(by Beatrice Fernando)
She is sitting at her desk, hair falling down to her waist
She goes into a trans lost in a fairy tale
Rainbow colors take many shapes
Green sky and stars shape clouds
Purple fish flying
And green birds swimming
Poky dot house standing on its roof
Comes to life with mom, dad, and a kid
The heart-shaped sunsets in the red sea
The kid, her hand raised up to the sky
Waves bye-bye, and the day ends
In the fairy tale scene
Mama, I love you
She whispers in a tune
You are the b-e-s-t, she repeats in a high pitch
Proud smile, brighten her face
The crayons drop to her feet,
Suddenly, she is beside me
Her little lips pressed against my cheeks
Mama, you are the best, she kisses me again
Running back to her desk,
Grabbing a Barbie doll
She is back in her game.
Where she pretends to be me
My daughter, Nadisha, was a good baby. She never cried, was never afraid of anything. She was delightful, innovative, easy. She had a million questions for me. I read her many books and told many stories to enrich her mind. When she could only gather a few words, I read The Secret Garden, and she didn't give up. She enjoyed spending time trying to read books more advanced to her age. When she was only four years old, I raised my voice to her, trying to get her to go to bed, and she didn't like it. She went to her father with a long face and said, “Dad, I love Mom, but sometimes I don't like her and feel angry with her. So how can I be mad at her when I still love her?" My husband was amazed and dumbfounded by her question, and brought her to me. My response to her was:
"When you look at the sky, sometimes it's bright and clear, and the sun is shining on earth, and sometimes the sky is covered with clouds that are hiding the sun, so it gets dark. But that doesn't mean the sun is not there, to give light; it’s only covering the light temporarily. When the clouds move away, you can see the sun again. So when you are angry with Mom or Dad, it doesn't mean you love them any less, just at that moment there's a cloud hiding your love, and it shall pass."

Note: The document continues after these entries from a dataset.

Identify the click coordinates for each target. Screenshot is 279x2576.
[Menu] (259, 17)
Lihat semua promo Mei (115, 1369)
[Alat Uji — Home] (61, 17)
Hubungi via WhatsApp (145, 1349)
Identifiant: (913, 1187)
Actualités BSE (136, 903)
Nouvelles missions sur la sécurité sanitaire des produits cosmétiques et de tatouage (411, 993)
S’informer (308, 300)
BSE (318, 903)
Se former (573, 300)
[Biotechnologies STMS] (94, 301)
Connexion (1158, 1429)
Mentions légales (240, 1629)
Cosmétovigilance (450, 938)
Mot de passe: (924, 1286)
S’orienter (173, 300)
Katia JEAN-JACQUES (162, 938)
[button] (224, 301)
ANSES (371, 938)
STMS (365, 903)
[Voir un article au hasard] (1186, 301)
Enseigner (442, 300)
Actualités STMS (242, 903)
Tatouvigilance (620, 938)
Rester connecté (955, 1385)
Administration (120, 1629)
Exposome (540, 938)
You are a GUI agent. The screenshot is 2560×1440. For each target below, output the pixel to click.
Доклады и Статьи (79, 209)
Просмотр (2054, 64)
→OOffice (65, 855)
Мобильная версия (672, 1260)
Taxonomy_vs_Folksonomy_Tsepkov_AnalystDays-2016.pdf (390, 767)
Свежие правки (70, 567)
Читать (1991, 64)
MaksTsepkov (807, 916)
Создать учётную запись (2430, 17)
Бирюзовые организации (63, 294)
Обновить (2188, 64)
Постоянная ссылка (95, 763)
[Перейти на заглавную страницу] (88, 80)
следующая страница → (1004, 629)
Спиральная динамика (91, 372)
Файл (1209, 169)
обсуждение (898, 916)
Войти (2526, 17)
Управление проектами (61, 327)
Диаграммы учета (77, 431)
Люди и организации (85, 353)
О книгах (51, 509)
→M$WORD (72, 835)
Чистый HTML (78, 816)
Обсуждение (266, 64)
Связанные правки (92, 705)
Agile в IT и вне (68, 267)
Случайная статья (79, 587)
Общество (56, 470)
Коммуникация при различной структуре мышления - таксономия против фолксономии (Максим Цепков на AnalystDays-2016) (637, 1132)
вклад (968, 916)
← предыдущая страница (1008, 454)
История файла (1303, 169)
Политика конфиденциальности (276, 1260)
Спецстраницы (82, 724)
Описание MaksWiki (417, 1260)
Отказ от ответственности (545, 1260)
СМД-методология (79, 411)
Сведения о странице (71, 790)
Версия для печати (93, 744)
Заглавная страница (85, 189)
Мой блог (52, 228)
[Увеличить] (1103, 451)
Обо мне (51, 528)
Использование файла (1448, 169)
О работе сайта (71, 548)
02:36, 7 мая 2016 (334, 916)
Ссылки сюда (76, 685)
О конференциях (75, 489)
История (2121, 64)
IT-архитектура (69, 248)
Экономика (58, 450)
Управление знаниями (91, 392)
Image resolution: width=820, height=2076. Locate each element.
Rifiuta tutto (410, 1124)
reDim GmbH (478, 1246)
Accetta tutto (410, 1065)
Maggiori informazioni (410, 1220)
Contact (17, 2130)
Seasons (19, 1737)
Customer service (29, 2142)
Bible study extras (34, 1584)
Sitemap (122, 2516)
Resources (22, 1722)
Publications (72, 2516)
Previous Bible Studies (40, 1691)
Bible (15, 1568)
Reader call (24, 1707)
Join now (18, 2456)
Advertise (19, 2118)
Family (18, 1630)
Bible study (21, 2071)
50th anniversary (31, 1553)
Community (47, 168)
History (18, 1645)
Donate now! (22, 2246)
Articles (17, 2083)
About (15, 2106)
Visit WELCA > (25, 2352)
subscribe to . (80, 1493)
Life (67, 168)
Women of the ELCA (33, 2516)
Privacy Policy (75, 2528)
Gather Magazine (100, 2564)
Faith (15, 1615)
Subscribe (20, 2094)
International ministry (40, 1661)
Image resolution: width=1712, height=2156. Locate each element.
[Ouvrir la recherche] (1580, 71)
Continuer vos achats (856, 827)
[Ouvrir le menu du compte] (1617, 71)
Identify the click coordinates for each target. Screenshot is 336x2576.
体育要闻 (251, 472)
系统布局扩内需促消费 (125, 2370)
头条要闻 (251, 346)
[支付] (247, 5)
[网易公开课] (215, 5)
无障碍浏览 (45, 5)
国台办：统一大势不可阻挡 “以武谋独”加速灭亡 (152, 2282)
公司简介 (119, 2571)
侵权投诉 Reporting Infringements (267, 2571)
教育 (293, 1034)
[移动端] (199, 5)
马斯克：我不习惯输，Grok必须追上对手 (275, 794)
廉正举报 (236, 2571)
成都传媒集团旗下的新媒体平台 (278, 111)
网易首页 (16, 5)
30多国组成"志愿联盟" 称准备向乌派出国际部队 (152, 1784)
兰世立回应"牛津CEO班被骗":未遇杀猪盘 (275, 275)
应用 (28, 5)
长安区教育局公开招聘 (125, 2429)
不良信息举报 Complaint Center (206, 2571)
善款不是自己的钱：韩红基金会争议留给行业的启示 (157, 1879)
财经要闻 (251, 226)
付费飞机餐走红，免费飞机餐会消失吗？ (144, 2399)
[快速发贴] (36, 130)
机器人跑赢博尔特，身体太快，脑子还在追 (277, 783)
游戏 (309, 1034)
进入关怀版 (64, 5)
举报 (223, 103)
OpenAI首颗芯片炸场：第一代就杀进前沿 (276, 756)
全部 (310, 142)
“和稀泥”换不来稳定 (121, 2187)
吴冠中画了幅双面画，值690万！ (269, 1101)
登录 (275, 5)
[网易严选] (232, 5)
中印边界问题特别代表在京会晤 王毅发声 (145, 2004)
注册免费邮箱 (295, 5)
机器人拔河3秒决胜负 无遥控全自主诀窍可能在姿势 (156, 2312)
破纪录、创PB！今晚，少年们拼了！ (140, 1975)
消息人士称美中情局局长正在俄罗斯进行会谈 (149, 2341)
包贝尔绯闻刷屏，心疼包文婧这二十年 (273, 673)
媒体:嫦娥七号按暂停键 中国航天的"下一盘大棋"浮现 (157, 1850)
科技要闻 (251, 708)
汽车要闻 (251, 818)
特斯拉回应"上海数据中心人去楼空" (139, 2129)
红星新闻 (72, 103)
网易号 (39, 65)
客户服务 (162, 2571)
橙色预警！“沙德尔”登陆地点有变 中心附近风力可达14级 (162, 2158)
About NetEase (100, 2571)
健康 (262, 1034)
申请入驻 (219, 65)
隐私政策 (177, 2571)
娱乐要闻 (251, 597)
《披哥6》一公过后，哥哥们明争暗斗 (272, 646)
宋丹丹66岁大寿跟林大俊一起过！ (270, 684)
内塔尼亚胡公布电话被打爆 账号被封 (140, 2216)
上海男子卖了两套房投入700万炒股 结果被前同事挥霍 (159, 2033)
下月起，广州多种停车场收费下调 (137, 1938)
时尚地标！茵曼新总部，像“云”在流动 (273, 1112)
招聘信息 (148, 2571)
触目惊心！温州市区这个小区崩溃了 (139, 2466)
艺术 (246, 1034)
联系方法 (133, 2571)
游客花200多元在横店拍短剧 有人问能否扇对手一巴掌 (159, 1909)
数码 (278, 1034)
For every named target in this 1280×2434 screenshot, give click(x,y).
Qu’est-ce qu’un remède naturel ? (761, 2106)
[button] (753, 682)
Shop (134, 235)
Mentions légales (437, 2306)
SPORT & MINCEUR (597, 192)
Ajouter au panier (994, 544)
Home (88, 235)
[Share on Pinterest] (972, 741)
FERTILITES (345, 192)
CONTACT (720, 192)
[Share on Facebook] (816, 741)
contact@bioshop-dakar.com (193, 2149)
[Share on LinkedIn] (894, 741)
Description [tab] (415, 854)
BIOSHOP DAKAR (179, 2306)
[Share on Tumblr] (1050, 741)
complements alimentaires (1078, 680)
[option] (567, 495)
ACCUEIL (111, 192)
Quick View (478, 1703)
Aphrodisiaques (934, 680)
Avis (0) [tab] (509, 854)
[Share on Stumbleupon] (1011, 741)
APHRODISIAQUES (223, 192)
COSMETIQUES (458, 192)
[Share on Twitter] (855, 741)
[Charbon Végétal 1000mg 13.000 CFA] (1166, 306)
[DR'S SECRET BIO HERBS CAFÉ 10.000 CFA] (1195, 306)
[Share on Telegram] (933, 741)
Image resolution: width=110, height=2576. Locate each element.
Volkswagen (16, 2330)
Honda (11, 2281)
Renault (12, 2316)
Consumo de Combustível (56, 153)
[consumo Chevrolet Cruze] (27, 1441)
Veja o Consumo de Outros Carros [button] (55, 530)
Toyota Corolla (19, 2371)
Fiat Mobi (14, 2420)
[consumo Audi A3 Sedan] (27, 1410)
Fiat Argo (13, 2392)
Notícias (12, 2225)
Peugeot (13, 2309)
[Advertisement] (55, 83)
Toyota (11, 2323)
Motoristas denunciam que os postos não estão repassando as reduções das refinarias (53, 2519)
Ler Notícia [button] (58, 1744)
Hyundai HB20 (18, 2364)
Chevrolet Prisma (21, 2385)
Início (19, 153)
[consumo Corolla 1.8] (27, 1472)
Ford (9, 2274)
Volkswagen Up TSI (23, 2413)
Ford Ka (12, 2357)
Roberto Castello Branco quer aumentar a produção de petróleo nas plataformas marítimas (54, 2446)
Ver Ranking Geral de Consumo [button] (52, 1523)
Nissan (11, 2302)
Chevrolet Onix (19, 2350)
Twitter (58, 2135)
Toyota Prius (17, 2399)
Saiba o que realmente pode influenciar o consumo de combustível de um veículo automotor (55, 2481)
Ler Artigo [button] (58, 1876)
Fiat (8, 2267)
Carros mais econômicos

She nodded her head. I hoped she understood my analogy. A few weeks later, when I was upset and moody, my daughter asked her dad, "Is it a cloudy day, Dad? Is the sun hiding?" We just started laughing, and my mood changed right away.
I often think of her questions when she was a child, and sometimes I didn't have answers to them. Like when I talked to her about my dad’s passing and how sad I was that she didn't meet him. She asked me, "If God loves us so much, why did he take Grandpa away? What is he doing with him?"
Bringing up my daughter was such a joy; she was very independent and strong, knew what she wanted, and worked hard to achieve it. I never worried about her education because she had her goals set at an early age to become someone. Today, she is in her last year of law school, has already secured her position at a great law firm, and is engaged to be married and live a happy life.
Nadisha refused to learn Sinhalese, the native language of Sri Lanka, or the spicy food that we continued to cook while living in the United States. When she was able to eat solid food, I started her with rice and dhal curry, which was prepared without any hot spices. To this date, she still asks me to cook it for her. I have taught her to make it for herself, but she loves when I make it.
2 c. red lentils (masoor dhal)
1 T. coconut oil
1/2 onion, minced
3 cloves garlic, minced
optional: 6 curry leaves
1 t. cumin seeds
1/2 t. turmeric
salt, to taste
1 tomato, minced
juice of 1/2 lemon
Wash the lentils a few times until the water runs clear.
In a large pot, heat coconut oil, and add onion, garlic, and curry leaves.
When onion is golden brown, stir in cumin seeds, turmeric, and salt.
Add tomato and cook for a few minutes.
Add lentils and 3 cups water.
Bring to a boil and simmer until tender, about 20 - 30 minutes.
If water evaporates before the lentils are cooked, add more water.
Cool slightly and stir in lemon juice.